REQUIRED ACTION: Would you repeat the whole listing exactly, pictures excluded?

SUPPLIED DATA:
Content starts

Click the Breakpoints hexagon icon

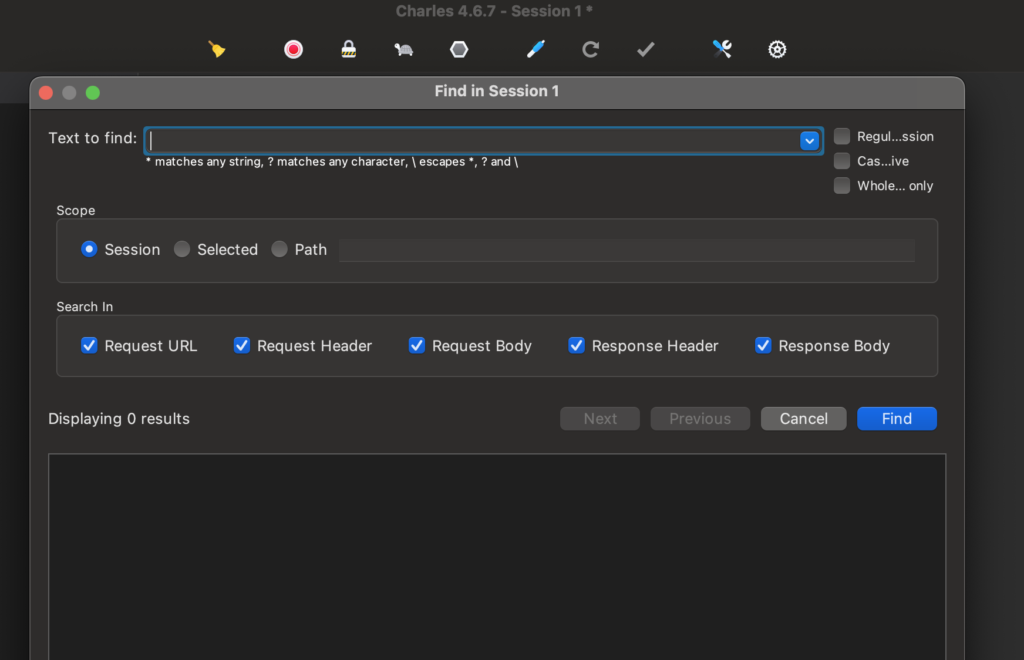pos(459,49)
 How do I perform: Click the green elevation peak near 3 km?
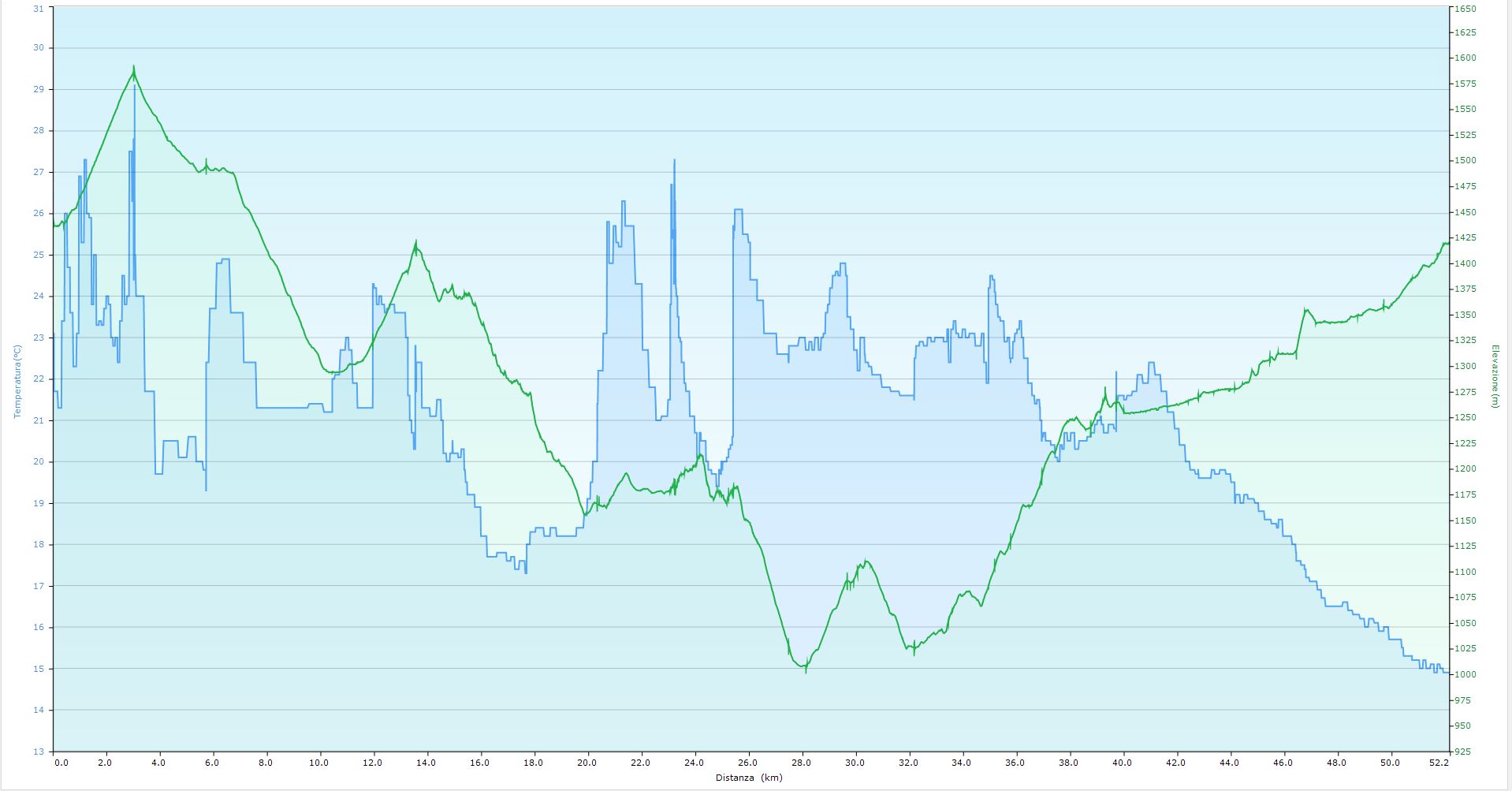point(134,69)
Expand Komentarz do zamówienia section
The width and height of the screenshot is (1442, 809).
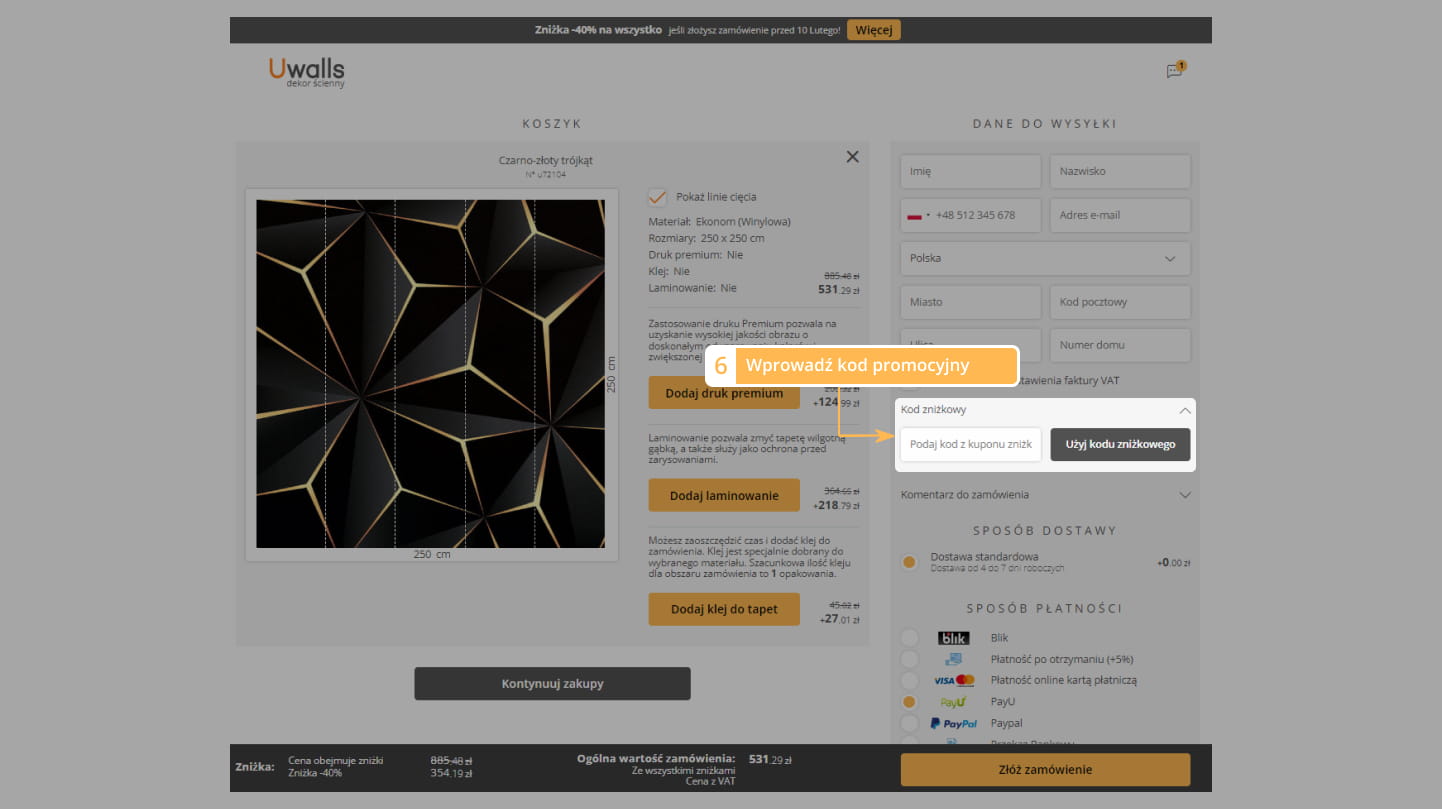tap(1184, 495)
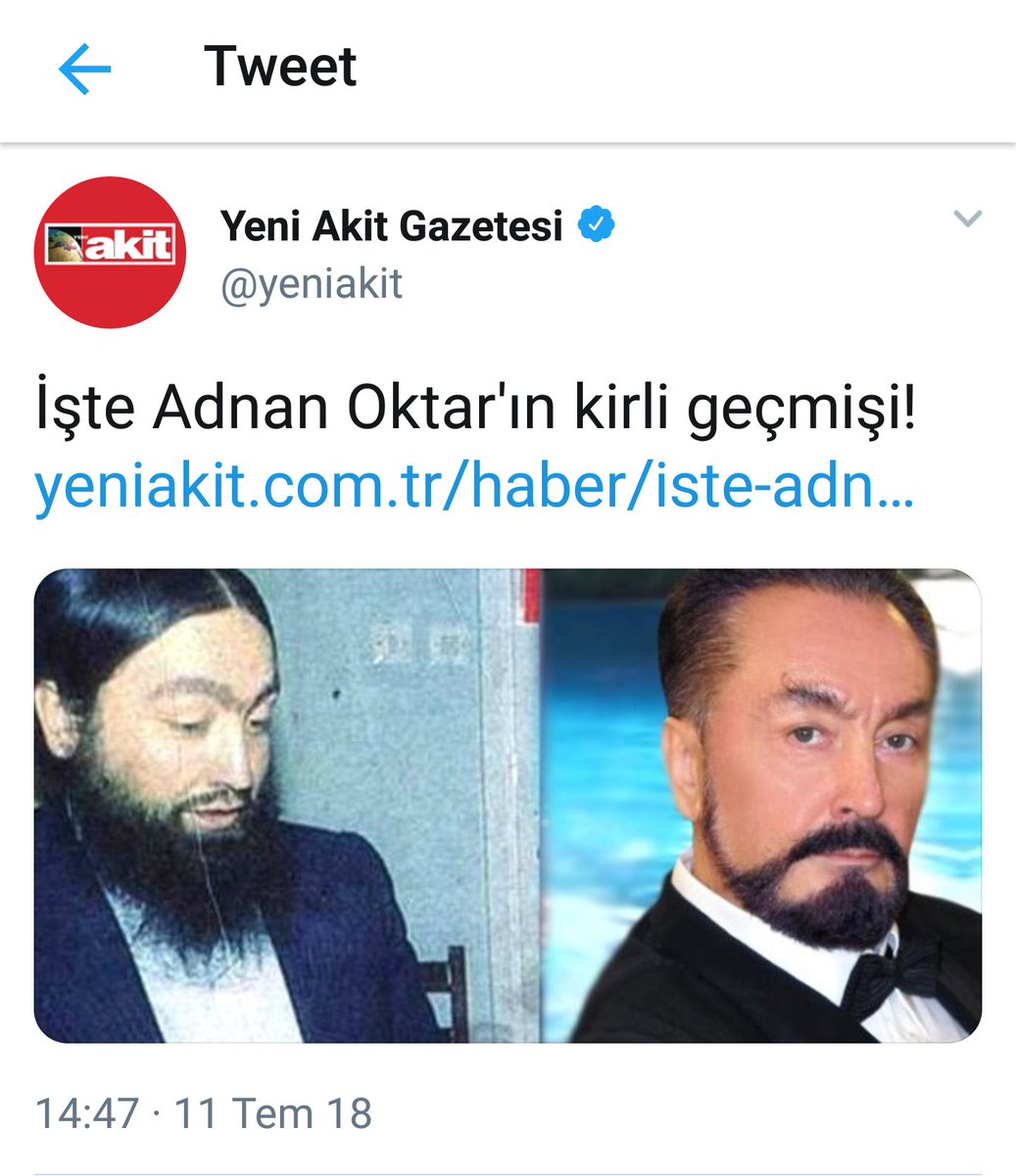Tap the blue verified badge checkmark
The width and height of the screenshot is (1016, 1176).
point(596,226)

Content ends

RESULT:
Click the Breakpoints hexagon icon

pos(459,49)
 How do I perform: Click the green elevation peak near 3 km?
point(134,69)
Expand Komentarz do zamówienia section
The width and height of the screenshot is (1442, 809).
tap(1184, 495)
Tap the blue verified badge checkmark
The width and height of the screenshot is (1016, 1176).
point(596,226)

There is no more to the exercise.